Half Wave Rectifier circuit theory
A half wave rectifier clips the negative half cycles and allows only the positive half cycles to flow through the load. Thus it utilises only the one-half cycle of the input signal.
During the positive half cycle (A- Positive & B- Negative) of the signal, the diode will be forward biased and conducts the current through the load resistance. And on negative half cycle (A- Negative & B- Positive), the diode will be reverse biased and prevents the current to flow in the opposite direction. So the polarity of the output terminals keeps unchanged and obtains a unidirectional current through the load.

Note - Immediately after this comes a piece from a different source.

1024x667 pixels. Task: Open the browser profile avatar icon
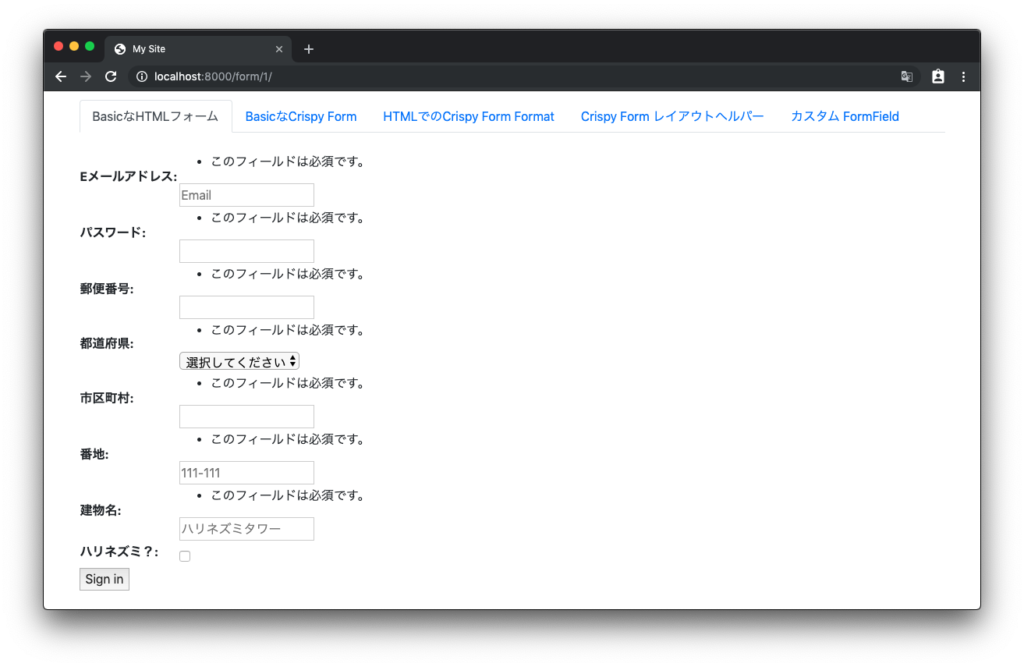936,76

Half Wave Rectifier equations and values
Average voltage, Vaverage = Vm/π | Average Current, Iaverage = Im/π
Rms Voltage, Vrms = Vm/2 | Rms Current, Irms = Im/2
Ripple factor = 1.21
Maximum efficiency = 40.6%
Transformer utilization factor (TUF) = 0.287
Form factor = 1.57
peak factor = 2
Full Wave Rectifier circuits theory
It converts the complete cycles of AC signal to DC.
Full wave center tap rectifier circuit
A center tapped rectifiers work only with a center tap transformer or a similar common potential point across the terminals. The center tap act as a common zero potential terminal in both half cycles.

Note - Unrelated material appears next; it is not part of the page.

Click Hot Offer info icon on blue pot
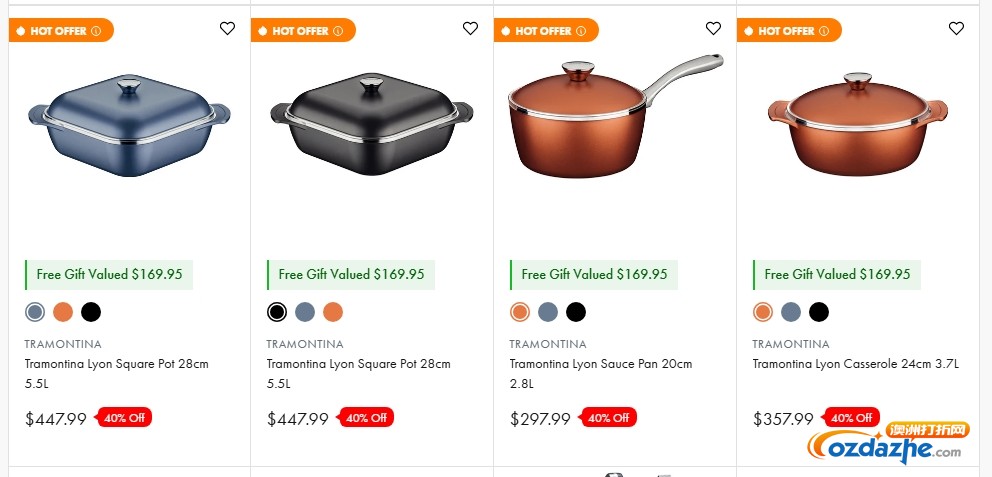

On the positive half cycle (A- Positive & B- Negative), the diode D1 is forward biased and diode D2 is in reverse biased. Hence the current flow through D1 and the load resistance, from terminal A to center tap.
On the negative half cycle (A- Negative & B- Positive), the diode D2 is forward biased and diode D1 is reverse biased. Current flows through D2 and load resistance, from the B terminal to the center tap of the transformer.
The biasing of diodes changes alternately with respect to change in polarity of terminals.
In center tap rectifier the output DC voltage will be half of the total output voltage of secondary winding. Because the load is always on the half of the secondary winding.
Full Wave Bridge Rectifier circuit
The bridge rectifier consists of 4 diodes in a bridge circuit configuration. From a center tap rectifier, the bridge rectifier has difference only in the circuit arrangement. The efficiency, ripple factor, average value, RMS value all are same except transformer utilisation factor(TUF). Because in a center tap rectifier the transformer winding should consider separately.
The bridge rectifier has an advantage over center tap, that is it works without a center tapped transformer or a common ground.
On the positive half cycle, (A- Positive & B- Negative) diode D2 & D3 are in forward biased. D1 & D4 are in reverse biased, thus the conduction path forms through diode D2, load resistance and diode D3.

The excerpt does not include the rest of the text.